Each line of the data must be set down again without a single difference.
Start of Records to use
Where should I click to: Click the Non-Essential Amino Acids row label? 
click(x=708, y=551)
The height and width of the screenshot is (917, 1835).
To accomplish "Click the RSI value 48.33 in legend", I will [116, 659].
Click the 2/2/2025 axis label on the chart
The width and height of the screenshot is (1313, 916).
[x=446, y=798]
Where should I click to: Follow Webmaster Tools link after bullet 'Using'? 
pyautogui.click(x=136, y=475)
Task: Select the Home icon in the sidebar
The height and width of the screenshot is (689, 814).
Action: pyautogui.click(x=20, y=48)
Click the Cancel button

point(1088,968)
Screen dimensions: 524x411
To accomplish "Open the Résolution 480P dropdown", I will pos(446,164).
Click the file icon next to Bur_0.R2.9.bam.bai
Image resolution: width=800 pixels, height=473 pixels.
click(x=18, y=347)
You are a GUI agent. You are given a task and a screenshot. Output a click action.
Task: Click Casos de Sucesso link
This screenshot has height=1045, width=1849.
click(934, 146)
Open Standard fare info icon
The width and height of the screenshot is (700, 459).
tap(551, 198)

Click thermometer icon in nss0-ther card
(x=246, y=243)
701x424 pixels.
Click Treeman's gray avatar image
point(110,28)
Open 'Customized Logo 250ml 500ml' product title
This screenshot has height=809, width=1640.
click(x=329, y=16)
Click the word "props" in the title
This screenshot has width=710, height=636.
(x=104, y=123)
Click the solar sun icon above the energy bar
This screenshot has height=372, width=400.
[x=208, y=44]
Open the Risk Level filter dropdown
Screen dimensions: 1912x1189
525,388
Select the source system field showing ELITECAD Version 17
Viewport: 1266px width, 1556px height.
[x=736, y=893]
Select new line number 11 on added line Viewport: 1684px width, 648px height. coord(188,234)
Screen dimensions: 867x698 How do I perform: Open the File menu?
End of Records to use
- **Reply**:
Where should I click to: Click the Non-Essential Amino Acids row label? 
click(x=708, y=551)
The height and width of the screenshot is (917, 1835).
To accomplish "Click the RSI value 48.33 in legend", I will [116, 659].
Click the 2/2/2025 axis label on the chart
The width and height of the screenshot is (1313, 916).
[x=446, y=798]
Where should I click to: Follow Webmaster Tools link after bullet 'Using'? 
pyautogui.click(x=136, y=475)
Task: Select the Home icon in the sidebar
The height and width of the screenshot is (689, 814).
Action: pyautogui.click(x=20, y=48)
Click the Cancel button

point(1088,968)
Screen dimensions: 524x411
To accomplish "Open the Résolution 480P dropdown", I will pos(446,164).
Click the file icon next to Bur_0.R2.9.bam.bai
Image resolution: width=800 pixels, height=473 pixels.
click(x=18, y=347)
You are a GUI agent. You are given a task and a screenshot. Output a click action.
Task: Click Casos de Sucesso link
This screenshot has height=1045, width=1849.
click(934, 146)
Open Standard fare info icon
The width and height of the screenshot is (700, 459).
tap(551, 198)

Click thermometer icon in nss0-ther card
(x=246, y=243)
701x424 pixels.
Click Treeman's gray avatar image
point(110,28)
Open 'Customized Logo 250ml 500ml' product title
This screenshot has height=809, width=1640.
click(x=329, y=16)
Click the word "props" in the title
This screenshot has width=710, height=636.
(x=104, y=123)
Click the solar sun icon above the energy bar
This screenshot has height=372, width=400.
[x=208, y=44]
Open the Risk Level filter dropdown
Screen dimensions: 1912x1189
525,388
Select the source system field showing ELITECAD Version 17
Viewport: 1266px width, 1556px height.
[x=736, y=893]
Select new line number 11 on added line Viewport: 1684px width, 648px height. coord(188,234)
Screen dimensions: 867x698 How do I perform: Open the File menu?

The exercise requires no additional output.